* Consigne de travail *
Recopiez mot pour mot le passage de la critique du roman, ci-dessous, situé entre « Ce roman (en » et « la catastrophe ? », ces deux bornes incluses.

Ce roman (en fait une longue nouvelle) débute en coup de tonnerre : le laboratoire du physicien Alexeiev saute ; sous les décombres un bloc transparent, incroyablement dense, enveloppe savant, assistant et appareils. Une commission d’enquête est chargée de découvrir les causes d’une catastrophe aussi inexplicable. Nous voilà lancés dans un suspense qui ne fait que grandir, une enquête scientifique passionnante comme une enquête policière. Pourquoi cette explosion ? Pourquoi l’apparition, toutes les huit heures, d’un mirage, en trois points bien précis du globe, et cela 20 jours avant la catastrophe ?
Les péripéties sont bien connues : le lecteur est lancé dans un tourbillon d’événements de plus en plus surprenants, de plus en plus angoissants, il attend le moment où tombe le dernier masque. À ce moment, très souvent, c’est la déception. Tant de mystères pour en arriver là-Mais cette fois le récit débouche bien sur le gigantesque et la démesure. Alexeiev a « créé un univers où des êtres nous ont devancés par leur science et la conscience de leur devenir (p. 147)… et qui agissent eux-mêmes sur leur propre évolution cosmique » (p. 171).

* Extraits de liste *

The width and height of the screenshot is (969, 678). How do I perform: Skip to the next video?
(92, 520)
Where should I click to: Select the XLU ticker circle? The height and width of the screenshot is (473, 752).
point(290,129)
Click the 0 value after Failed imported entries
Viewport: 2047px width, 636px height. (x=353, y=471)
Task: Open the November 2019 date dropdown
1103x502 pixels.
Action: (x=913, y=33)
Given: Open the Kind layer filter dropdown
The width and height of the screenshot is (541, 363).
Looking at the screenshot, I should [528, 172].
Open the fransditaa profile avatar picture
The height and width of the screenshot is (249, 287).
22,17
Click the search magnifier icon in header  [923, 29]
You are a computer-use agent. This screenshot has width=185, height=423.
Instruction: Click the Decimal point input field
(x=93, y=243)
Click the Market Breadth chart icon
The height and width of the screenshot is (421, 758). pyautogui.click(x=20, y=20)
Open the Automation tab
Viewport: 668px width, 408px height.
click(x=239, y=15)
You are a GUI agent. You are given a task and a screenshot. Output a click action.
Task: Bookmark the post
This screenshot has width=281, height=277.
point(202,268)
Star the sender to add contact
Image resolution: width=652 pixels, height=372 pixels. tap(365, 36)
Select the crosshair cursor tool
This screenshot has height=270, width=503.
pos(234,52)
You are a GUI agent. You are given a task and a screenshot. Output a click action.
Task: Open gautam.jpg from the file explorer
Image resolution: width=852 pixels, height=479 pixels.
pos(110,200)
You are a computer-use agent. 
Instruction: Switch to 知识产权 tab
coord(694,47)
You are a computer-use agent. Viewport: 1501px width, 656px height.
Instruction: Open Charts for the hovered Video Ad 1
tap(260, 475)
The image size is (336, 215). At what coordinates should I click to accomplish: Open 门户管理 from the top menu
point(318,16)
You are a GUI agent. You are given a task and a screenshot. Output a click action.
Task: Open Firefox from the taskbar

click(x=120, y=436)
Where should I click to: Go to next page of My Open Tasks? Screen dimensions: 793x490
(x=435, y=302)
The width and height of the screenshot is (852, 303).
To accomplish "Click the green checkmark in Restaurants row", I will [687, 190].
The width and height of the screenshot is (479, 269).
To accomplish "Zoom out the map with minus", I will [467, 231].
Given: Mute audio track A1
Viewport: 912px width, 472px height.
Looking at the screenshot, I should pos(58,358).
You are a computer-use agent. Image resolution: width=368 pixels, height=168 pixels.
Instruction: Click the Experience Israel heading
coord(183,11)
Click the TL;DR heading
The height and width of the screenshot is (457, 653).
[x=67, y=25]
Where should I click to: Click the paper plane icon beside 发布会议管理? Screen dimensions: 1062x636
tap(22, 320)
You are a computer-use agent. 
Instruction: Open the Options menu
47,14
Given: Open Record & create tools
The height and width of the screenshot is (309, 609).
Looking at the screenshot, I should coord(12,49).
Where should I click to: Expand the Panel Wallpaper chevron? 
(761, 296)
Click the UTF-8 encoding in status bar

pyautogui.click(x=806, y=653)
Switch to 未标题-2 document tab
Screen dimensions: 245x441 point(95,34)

* Réponse ci-dessous *
Ce roman (en fait une longue nouvelle) débute en coup de tonnerre : le laboratoire du physicien Alexeiev saute ; sous les décombres un bloc transparent, incroyablement dense, enveloppe savant, assistant et appareils. Une commission d’enquête est chargée de découvrir les causes d’une catastrophe aussi inexplicable. Nous voilà lancés dans un suspense qui ne fait que grandir, une enquête scientifique passionnante comme une enquête policière. Pourquoi cette explosion ? Pourquoi l’apparition, toutes les huit heures, d’un mirage, en trois points bien précis du globe, et cela 20 jours avant la catastrophe ?